### What to work on
Could you copy every line of the data that contains the word "heading"?
------------
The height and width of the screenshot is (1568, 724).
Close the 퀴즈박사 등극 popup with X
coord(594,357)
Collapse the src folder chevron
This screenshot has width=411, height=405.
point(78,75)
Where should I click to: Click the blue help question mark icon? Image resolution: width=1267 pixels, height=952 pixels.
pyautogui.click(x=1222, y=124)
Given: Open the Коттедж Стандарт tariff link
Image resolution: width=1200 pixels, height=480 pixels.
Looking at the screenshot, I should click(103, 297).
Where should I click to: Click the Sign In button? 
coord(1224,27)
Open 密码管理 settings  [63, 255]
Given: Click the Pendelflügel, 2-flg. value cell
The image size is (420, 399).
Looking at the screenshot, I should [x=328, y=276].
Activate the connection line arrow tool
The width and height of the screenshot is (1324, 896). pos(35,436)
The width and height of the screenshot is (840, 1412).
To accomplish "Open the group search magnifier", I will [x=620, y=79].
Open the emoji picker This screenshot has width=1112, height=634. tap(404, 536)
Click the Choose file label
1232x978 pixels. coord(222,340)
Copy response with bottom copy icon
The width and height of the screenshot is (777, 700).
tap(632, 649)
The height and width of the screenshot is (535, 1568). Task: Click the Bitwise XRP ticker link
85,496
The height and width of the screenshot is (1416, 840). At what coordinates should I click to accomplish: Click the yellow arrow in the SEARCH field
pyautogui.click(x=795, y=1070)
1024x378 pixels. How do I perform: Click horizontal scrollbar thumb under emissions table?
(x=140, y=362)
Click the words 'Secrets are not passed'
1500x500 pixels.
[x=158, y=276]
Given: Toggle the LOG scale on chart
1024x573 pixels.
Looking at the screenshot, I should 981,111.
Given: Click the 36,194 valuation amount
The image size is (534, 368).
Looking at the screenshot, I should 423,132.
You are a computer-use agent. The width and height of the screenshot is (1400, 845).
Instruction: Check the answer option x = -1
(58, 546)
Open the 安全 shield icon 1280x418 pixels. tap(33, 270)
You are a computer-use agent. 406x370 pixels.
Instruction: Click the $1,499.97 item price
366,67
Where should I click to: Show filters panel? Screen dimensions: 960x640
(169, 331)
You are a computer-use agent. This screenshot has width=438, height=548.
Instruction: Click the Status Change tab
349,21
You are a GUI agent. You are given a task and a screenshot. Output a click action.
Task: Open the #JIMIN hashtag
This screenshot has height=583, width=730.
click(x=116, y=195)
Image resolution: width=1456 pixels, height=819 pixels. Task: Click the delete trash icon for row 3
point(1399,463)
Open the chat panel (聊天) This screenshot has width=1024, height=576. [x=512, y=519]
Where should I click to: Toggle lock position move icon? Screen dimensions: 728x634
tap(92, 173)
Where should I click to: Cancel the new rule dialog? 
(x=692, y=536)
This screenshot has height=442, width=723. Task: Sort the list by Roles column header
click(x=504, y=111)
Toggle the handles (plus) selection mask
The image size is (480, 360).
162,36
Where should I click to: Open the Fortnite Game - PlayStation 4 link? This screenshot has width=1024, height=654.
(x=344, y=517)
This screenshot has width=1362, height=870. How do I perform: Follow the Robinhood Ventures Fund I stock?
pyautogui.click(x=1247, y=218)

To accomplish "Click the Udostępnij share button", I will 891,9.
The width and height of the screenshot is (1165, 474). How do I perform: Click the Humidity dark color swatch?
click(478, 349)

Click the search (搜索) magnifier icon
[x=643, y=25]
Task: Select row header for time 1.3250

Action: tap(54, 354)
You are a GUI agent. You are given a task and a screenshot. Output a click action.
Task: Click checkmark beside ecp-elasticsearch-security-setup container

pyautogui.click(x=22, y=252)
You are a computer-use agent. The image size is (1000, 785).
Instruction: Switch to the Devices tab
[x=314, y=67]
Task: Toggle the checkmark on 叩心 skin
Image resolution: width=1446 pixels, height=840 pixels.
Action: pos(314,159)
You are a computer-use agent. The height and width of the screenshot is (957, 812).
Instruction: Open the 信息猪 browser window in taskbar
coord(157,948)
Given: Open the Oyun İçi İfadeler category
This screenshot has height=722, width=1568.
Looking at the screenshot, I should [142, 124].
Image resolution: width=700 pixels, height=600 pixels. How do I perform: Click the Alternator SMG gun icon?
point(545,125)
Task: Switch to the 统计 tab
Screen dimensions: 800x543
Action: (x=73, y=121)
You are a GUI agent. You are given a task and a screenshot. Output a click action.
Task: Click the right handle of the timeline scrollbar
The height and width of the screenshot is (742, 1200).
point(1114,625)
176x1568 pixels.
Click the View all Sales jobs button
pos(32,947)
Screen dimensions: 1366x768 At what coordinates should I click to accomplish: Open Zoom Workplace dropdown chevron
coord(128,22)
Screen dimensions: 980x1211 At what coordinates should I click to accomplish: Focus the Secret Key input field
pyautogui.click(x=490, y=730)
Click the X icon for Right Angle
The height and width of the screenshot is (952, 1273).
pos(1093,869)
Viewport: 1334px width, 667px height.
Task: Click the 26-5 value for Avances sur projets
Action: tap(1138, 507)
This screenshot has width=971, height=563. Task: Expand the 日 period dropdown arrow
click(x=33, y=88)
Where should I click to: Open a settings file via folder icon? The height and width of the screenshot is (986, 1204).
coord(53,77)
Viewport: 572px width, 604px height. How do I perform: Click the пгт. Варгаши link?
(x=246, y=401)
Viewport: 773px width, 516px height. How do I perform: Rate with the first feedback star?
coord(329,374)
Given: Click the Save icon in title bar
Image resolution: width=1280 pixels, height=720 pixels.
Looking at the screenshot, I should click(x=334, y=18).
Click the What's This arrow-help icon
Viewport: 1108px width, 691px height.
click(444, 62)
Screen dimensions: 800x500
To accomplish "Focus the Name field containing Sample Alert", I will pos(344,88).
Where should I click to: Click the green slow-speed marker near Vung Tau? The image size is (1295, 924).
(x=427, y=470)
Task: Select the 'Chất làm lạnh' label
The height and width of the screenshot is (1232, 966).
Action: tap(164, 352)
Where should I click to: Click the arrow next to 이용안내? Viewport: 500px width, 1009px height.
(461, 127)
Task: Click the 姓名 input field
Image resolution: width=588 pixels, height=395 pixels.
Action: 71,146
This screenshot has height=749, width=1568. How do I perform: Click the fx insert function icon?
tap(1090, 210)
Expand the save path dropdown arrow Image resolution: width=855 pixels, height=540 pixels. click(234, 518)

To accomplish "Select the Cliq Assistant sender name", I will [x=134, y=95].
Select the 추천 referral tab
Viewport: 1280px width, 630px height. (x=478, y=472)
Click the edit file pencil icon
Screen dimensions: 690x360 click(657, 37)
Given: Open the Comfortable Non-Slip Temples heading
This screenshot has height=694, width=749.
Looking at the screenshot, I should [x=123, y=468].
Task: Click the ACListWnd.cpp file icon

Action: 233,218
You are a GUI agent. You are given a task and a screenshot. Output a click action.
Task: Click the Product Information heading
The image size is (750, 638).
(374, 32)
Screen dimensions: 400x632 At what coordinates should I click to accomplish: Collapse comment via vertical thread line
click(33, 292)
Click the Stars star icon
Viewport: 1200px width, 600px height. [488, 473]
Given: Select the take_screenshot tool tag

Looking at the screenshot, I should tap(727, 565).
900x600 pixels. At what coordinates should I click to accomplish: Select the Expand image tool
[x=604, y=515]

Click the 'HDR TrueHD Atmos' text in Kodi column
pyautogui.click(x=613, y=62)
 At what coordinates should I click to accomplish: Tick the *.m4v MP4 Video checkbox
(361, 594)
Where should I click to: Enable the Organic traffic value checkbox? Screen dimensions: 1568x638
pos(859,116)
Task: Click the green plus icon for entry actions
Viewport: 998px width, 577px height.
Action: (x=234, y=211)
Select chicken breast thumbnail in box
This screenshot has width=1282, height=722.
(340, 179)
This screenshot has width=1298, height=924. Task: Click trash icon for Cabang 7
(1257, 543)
------------
### Task answer
Given: Open the Comfortable Non-Slip Temples heading
Task: Click the Product Information heading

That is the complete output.